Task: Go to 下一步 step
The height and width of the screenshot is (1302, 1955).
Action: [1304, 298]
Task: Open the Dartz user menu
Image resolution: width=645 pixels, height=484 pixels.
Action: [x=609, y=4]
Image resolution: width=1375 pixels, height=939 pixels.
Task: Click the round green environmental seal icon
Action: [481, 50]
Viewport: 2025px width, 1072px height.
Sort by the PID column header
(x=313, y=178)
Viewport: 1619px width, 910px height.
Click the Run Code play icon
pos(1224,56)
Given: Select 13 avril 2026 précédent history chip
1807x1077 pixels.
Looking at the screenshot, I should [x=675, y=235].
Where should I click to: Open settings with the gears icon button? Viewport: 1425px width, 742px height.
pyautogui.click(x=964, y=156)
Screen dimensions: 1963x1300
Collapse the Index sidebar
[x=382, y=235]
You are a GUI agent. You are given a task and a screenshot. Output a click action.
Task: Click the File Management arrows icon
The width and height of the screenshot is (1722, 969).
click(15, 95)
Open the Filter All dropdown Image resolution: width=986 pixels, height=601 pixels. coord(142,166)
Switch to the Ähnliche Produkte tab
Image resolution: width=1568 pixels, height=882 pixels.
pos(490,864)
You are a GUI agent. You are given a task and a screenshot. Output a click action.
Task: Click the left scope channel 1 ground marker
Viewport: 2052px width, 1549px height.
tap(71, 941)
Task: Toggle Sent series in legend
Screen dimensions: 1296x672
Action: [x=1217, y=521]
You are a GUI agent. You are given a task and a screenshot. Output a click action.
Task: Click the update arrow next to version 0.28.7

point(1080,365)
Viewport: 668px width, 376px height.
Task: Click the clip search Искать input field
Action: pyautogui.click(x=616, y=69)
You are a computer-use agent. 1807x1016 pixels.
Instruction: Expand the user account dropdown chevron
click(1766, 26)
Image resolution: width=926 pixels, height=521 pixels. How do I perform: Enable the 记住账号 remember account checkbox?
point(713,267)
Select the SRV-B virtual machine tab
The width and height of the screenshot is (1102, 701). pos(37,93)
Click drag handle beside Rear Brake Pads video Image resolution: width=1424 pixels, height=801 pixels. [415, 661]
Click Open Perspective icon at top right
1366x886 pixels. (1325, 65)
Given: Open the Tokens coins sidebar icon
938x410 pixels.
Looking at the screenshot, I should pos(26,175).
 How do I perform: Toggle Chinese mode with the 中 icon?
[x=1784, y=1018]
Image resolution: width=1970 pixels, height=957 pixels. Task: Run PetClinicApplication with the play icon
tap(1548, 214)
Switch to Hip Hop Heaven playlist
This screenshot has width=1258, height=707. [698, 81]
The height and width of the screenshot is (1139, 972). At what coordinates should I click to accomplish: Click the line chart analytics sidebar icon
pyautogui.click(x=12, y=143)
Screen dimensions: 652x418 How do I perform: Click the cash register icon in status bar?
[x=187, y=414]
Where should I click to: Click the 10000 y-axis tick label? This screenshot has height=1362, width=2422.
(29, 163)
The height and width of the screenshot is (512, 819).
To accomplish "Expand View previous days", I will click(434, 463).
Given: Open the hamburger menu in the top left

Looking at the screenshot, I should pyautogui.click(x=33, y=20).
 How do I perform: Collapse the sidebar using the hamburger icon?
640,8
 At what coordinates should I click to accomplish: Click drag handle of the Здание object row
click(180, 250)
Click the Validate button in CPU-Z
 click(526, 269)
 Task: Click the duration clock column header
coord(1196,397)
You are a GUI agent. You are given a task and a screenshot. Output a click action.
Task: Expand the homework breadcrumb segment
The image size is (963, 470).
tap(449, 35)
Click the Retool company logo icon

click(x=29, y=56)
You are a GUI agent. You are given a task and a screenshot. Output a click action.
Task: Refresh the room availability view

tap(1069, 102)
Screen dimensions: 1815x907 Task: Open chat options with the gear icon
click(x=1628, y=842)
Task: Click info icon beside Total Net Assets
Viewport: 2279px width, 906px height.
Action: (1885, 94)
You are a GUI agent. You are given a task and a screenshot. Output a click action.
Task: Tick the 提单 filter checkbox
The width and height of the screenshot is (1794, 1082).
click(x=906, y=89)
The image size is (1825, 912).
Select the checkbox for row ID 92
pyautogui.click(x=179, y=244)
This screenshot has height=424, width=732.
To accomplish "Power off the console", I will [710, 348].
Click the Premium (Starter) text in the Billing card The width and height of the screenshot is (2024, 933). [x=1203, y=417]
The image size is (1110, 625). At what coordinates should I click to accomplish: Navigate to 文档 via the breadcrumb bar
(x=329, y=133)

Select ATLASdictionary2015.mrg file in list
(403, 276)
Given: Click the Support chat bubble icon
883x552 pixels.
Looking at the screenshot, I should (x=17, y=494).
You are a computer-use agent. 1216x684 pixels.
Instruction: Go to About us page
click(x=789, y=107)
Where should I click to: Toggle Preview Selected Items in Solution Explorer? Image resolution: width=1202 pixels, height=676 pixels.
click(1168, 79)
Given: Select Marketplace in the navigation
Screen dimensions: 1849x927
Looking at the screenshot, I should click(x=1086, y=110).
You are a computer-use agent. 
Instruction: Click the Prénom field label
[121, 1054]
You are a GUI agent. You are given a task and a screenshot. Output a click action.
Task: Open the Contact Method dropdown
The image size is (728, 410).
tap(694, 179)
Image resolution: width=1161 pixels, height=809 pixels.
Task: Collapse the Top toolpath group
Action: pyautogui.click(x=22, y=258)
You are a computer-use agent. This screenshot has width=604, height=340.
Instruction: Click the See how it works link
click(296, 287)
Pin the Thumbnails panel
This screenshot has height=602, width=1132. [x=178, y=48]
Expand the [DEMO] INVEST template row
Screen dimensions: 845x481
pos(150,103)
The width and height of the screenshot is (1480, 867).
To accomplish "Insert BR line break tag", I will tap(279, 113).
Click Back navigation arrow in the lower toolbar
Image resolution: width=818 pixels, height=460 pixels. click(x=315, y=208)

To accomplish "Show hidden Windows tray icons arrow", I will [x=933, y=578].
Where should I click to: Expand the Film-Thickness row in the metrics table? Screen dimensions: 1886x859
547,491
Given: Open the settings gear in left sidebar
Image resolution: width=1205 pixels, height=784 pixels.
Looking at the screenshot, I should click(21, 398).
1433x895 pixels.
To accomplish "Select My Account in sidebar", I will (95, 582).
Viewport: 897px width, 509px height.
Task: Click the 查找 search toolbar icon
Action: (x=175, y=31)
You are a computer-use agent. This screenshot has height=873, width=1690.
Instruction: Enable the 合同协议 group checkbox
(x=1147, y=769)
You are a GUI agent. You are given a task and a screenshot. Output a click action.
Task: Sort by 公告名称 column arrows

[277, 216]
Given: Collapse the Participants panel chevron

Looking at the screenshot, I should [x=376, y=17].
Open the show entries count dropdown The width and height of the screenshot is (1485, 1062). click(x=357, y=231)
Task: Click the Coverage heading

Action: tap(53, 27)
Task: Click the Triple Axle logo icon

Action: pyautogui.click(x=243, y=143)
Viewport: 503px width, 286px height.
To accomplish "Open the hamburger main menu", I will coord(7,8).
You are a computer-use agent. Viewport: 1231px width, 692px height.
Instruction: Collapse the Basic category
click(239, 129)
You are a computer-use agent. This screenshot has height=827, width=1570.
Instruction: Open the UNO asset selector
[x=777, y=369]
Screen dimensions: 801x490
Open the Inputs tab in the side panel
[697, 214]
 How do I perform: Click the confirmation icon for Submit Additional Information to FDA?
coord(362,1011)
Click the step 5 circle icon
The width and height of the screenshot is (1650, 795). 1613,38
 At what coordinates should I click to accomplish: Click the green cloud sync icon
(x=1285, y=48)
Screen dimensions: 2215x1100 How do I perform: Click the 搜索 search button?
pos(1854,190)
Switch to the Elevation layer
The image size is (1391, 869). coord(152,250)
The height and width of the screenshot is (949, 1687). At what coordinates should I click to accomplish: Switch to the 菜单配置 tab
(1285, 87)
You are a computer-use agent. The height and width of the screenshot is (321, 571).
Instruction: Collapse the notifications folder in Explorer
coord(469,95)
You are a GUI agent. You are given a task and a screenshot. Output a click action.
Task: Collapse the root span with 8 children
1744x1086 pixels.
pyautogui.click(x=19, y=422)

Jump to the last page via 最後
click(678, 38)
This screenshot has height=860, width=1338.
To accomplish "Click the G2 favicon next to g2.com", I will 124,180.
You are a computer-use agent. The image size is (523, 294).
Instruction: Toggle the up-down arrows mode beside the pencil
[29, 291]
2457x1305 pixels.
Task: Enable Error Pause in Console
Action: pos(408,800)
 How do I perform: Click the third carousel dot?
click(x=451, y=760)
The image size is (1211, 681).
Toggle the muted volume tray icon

**Aim of the exercise**
Among the entries above, locate the lines containing "Image resolution: width=645" and "Screen dimensions: 1963x1300", and transcribe exactly those two lines and all lines between.

**Exercise solution**
Image resolution: width=645 pixels, height=484 pixels.
Action: [x=609, y=4]
Image resolution: width=1375 pixels, height=939 pixels.
Task: Click the round green environmental seal icon
Action: [481, 50]
Viewport: 2025px width, 1072px height.
Sort by the PID column header
(x=313, y=178)
Viewport: 1619px width, 910px height.
Click the Run Code play icon
pos(1224,56)
Given: Select 13 avril 2026 précédent history chip
1807x1077 pixels.
Looking at the screenshot, I should [x=675, y=235].
Where should I click to: Open settings with the gears icon button? Viewport: 1425px width, 742px height.
pyautogui.click(x=964, y=156)
Screen dimensions: 1963x1300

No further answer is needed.